I ask the students to read a passage in Great Expectations which ends with the sentence “I must obey.” One of them pretends to mishear me and asks in surprise “masturbate?” The whole class laughs at the fake Freudian slip and we start then a conversation on Pip’s (and Heathcliff’s) strange sexual lives. If they have one…

Unless Brontë wants us to read between the lines, we must accept that Heathcliff has no sex (at least in company) for almost twenty years, ages 21 to 39: from the moment his wife Isabella leaves him to the moment he dies. We may speculate about what goes on in his rambles in the moors with Cathy and during the three years of his mysterious absence but have no proof whatsoever that he’s ever had sex before his disastrous wedding night (that might explain Isabella’s wish to run away the following morning). Cathy, at least, bears a daughter, which suggests that Edgar and her are sexually active –at least once, yes, seemingly inspired by Heathcliff’s return. In Great Expectations Pip falls madly in love with Estella aged 7 and gives her up aged 23 when she marries, remaining a bachelor until the age of 34 when he meets her again, already a widow. Once more, Dickens keeps silent about the hero’s sexual life despite Pip’s ranting about his passion for the girl. We might infer from her marriage to the brutal Drummle that Estella does have sex, who knows of what kind -sadomasochistic would be a safe bet.
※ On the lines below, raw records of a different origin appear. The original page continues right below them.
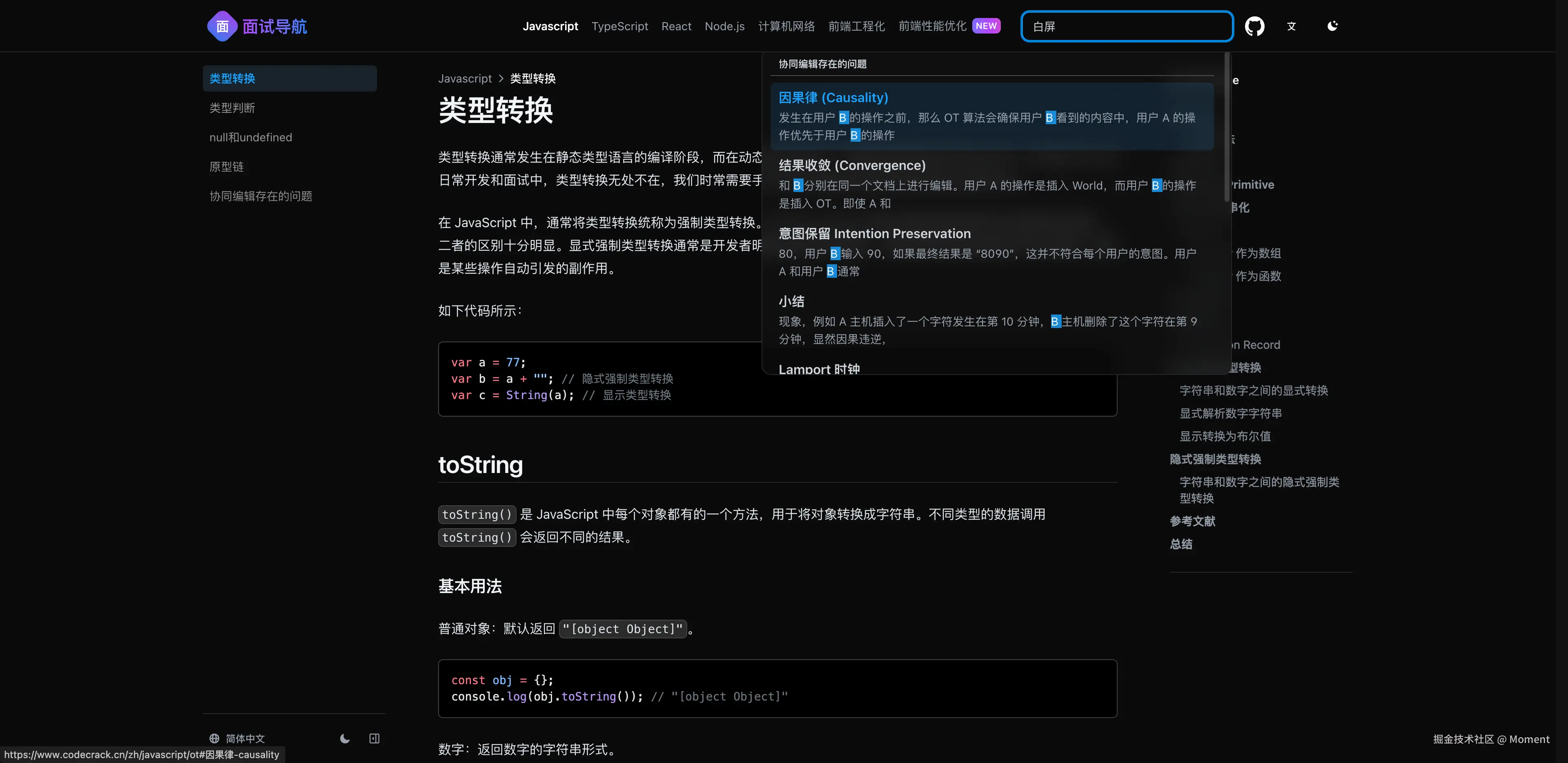
Task: Click inside the 白屏 search input
Action: pos(1126,26)
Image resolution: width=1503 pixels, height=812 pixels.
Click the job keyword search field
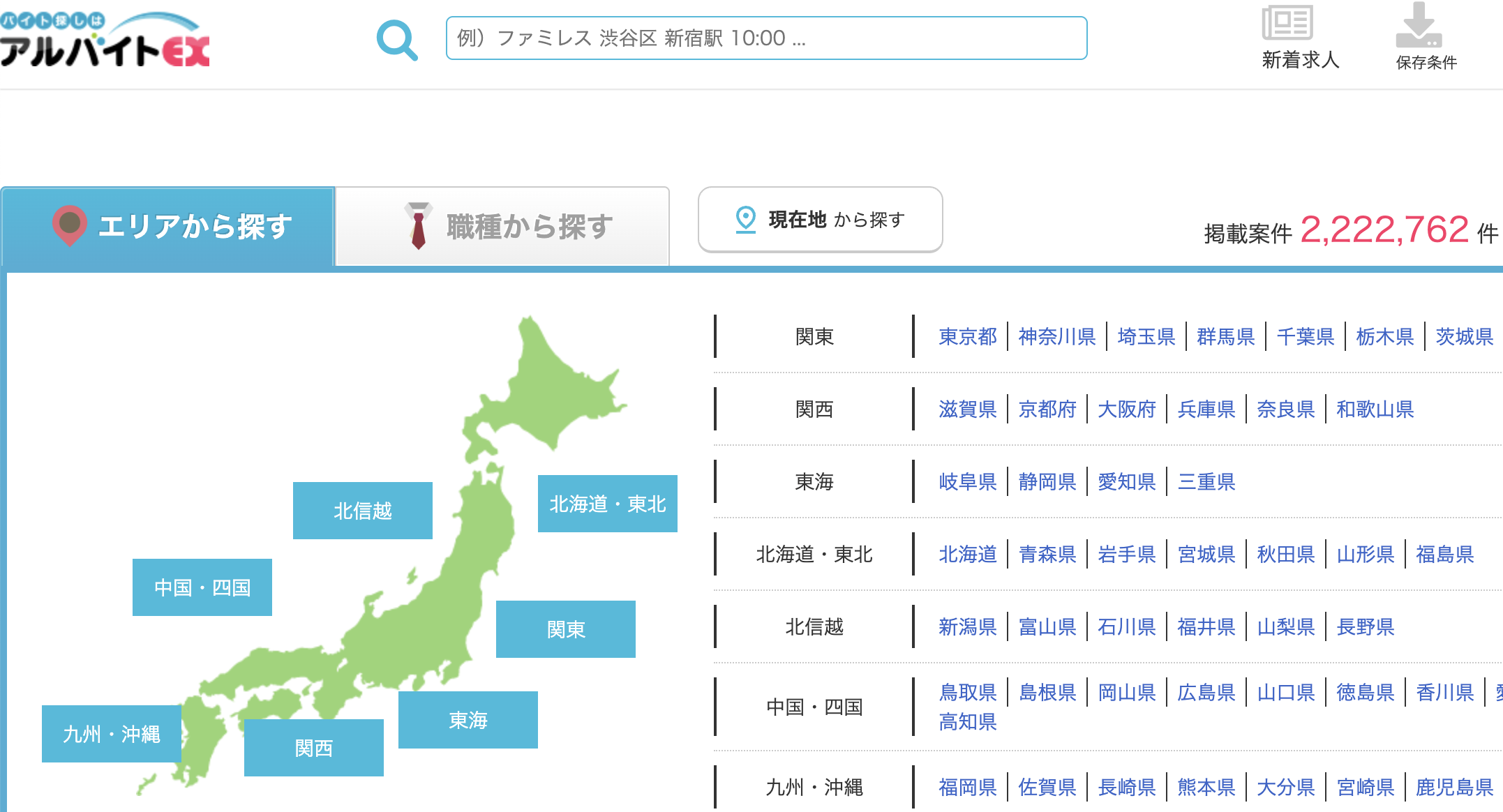point(766,38)
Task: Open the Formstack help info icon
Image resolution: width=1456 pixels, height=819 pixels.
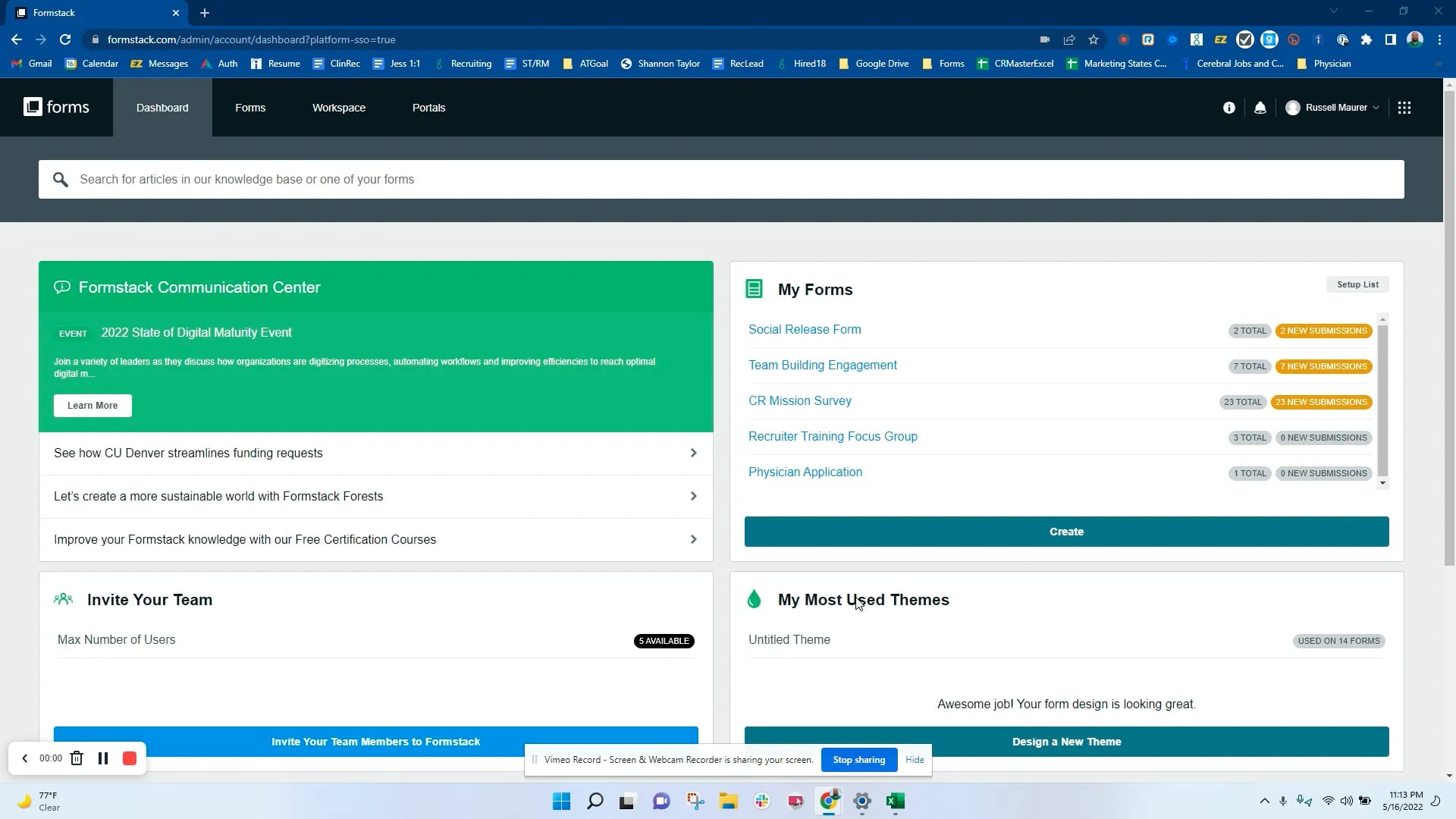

Students and teachers used to the explicitness of current narratives with an erotic component and to the openness with which matters like masturbation and orgasm can be discussed today don’t know what to make of odd fish like Heathcliff and Pip. The only option left is to think that they “must obey” their natural impulses and “masturbate” thinking of the women they fancy, yet it’s even hard to apply this term to Victorian fiction. Our current post-Freudian, post-Foucaltian discourse on sexuality is complicated enough to complicate matters even further with a discussion of celibacy in Victorian fiction.

If staying mentally and physically healthy requires regular sex (alone or not) as we believe, then Heathcliff and Pip must be mad, as their obsession for a particular woman shows. Yet, because they’re not presented as the pathological abnormalities we believe them to be today but as deluded, sad romantic heroes, we can hardly assess them as men. The women are, somehow, normalised by marriage but not Heathcliff and Pip. Perhaps a Victorian reader could automatically guess what kind of sex life they lead or accept they have none but us, 21st century readers, just puzzle and wonder.


  1. My (humble) opinion is that because we are so sexually liberated (or we think we are), we have made sex this elephant-size issue and we like to extrapolate it to every single thing in our lives and to bring it up at the minimum occasion. I don’t think Victorian people were as reserved and frigid as we picture them just because Victorian writers didn’t make us a graphic with the sex routines of their characters. Sex is physical and pure chemistry (and nothing else out of a relationship) and sure it would have made Heathcliff a little less grumpy for a while because of the endorphins but he would be equally miserable after all because he was in love with Cathy but he couldn’t be with her (knowing that she loved him too but she decided for both of them, giving him no choice and no voice. That’s a horrible thing to bare, with or without sex).
    I should add that it would be very odd to me if, reading “Great Expectations”, Pip comes home one night and says to Herbert: “You know, my dear friend, I just have had the most wonderful sexual intercourse with the lady that sells flowers in the street”. Well, this is bringing me more problems than I thought: would I consider Pip still capable of becoming a gentleman? Would I take seriously his love for Estella? Has the literary figure of the gentlemen anything to do with the fact that the characters doesn’t have sex but are deeply in love?
    Anyway, although is not specified in the novels we read, sure all Victorian gentlemen and ladies had their needs and if they were not solving them with another person, well, nature made all of us self-sufficient.